Phospholipid is a general term that includes all lipids containing phosphorus. However, it is a term often mistakenly equated with phosphoglycerides, the most common of the phospholipids. The first phospholipid identified as such in biological tissues was lecithin, or phosphatidylcholine, in the egg yolk, by Theodore Nicolas Gobley, a French chemist and pharmacist, in 1847.
Phospholipids are the major constituents of cell membranes and are vital to the normal function of every cell and organ. They maintain cell structure and function and have regulatory activities within the membranes and outside the cell.
For instance, they serve as second messengers in cell signaling, an essential process in regulating cell growth, proliferation, differentiation, metabolism, nutrient uptake, ion transport and even programmed cell death.
Phospholipids act as emulsifiers and facilitate the digestion and absorption of fatty acids, cholesterol and other lipophilic nutrients.
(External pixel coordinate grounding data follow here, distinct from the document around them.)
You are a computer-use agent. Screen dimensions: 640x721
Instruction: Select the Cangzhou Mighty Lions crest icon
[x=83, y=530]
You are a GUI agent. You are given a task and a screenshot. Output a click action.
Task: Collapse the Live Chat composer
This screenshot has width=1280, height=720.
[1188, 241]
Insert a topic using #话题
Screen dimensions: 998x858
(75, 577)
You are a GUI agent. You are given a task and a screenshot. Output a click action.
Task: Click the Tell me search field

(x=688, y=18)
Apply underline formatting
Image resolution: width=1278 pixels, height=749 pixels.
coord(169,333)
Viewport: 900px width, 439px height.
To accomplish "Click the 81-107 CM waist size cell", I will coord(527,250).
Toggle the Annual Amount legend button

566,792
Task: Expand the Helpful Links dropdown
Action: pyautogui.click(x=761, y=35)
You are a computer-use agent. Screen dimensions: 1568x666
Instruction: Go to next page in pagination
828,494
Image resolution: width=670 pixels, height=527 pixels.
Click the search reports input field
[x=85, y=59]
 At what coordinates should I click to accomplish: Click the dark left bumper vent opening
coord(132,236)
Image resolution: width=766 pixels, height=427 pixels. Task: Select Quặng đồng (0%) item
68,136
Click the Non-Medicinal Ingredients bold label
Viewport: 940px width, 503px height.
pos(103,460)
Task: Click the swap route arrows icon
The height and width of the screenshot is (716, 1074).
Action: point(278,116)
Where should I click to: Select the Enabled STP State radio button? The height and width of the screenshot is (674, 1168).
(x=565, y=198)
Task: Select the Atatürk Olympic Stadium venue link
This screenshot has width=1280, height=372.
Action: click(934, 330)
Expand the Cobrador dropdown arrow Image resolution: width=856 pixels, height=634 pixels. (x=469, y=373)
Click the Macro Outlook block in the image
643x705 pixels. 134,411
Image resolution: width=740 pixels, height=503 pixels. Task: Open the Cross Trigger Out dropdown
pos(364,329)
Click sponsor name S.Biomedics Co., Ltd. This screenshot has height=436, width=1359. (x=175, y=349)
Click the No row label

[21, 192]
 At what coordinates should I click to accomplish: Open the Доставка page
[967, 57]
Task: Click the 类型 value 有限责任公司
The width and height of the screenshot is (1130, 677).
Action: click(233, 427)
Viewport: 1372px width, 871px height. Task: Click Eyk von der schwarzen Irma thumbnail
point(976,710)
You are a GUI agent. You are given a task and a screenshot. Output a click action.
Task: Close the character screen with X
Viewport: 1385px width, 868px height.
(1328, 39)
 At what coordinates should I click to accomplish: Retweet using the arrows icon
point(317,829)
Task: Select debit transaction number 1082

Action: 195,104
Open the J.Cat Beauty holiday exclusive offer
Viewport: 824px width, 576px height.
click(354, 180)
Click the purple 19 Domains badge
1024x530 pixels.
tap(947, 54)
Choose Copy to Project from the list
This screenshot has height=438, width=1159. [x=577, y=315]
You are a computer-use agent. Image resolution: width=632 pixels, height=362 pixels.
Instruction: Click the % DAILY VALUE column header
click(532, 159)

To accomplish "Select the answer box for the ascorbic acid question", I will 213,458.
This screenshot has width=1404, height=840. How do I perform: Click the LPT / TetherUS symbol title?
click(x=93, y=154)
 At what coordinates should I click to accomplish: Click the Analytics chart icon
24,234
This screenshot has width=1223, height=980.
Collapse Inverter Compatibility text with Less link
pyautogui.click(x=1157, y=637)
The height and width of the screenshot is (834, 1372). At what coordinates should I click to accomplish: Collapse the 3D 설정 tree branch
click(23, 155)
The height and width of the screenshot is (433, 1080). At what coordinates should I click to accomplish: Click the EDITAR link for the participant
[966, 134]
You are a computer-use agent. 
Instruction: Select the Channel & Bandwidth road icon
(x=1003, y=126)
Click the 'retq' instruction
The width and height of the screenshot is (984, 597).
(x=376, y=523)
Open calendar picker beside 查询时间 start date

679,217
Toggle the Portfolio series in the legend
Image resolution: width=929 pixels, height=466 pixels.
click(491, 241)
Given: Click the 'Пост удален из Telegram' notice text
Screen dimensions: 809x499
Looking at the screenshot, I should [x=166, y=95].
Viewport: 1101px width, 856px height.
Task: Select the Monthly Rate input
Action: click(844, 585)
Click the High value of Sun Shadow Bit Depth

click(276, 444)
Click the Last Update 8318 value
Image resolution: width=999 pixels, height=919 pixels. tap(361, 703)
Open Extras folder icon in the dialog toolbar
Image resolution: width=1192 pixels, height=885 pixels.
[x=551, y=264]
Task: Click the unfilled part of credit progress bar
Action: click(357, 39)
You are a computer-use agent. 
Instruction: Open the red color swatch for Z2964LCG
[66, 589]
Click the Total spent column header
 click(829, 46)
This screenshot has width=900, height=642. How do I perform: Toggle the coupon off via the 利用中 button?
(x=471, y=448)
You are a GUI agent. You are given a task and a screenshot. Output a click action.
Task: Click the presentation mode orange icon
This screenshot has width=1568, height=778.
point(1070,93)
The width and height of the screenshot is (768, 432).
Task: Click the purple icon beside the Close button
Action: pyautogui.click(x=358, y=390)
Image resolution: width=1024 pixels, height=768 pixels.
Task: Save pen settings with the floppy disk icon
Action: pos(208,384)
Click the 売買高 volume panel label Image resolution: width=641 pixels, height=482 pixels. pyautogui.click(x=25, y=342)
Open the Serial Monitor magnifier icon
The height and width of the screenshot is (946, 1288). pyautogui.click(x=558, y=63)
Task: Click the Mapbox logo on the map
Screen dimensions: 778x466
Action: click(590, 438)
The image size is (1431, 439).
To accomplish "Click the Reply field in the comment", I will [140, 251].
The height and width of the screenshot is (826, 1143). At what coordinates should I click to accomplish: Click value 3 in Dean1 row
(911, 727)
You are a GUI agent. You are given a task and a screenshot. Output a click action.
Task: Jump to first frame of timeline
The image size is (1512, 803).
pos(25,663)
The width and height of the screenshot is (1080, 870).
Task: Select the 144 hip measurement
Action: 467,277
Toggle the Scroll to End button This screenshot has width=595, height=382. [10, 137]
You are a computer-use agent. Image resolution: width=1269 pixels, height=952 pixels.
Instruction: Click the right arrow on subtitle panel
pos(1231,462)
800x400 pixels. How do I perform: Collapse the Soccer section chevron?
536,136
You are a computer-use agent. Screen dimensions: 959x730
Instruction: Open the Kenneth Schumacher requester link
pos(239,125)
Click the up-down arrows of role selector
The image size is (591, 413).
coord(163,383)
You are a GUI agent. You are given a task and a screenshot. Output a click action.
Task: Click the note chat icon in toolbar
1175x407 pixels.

They also have a role in the transport of lipids, not only in the transport of absorbed lipids from the gut into the hemolymph, but also the transport of lipids between tissues and organs.
Phospholipids are important precursors for a range of highly biologically active mediators of metabolism and physiology, including eicosanoids, diacylglycerol (DAG), inositol phosphates and platelet activating factors (PAFs).
Dietary phospholipids may serve as a source of choline, inositol, LC-PUFAs or even energy. For early stages of crustaceans, it has been suggested that phospholipids presented in the diet serve as a direct source of these nutrients. In fish feeds, phospholipids can account for 5 to 25 percent of the total lipids, depending on lipid content and formulation of the feed.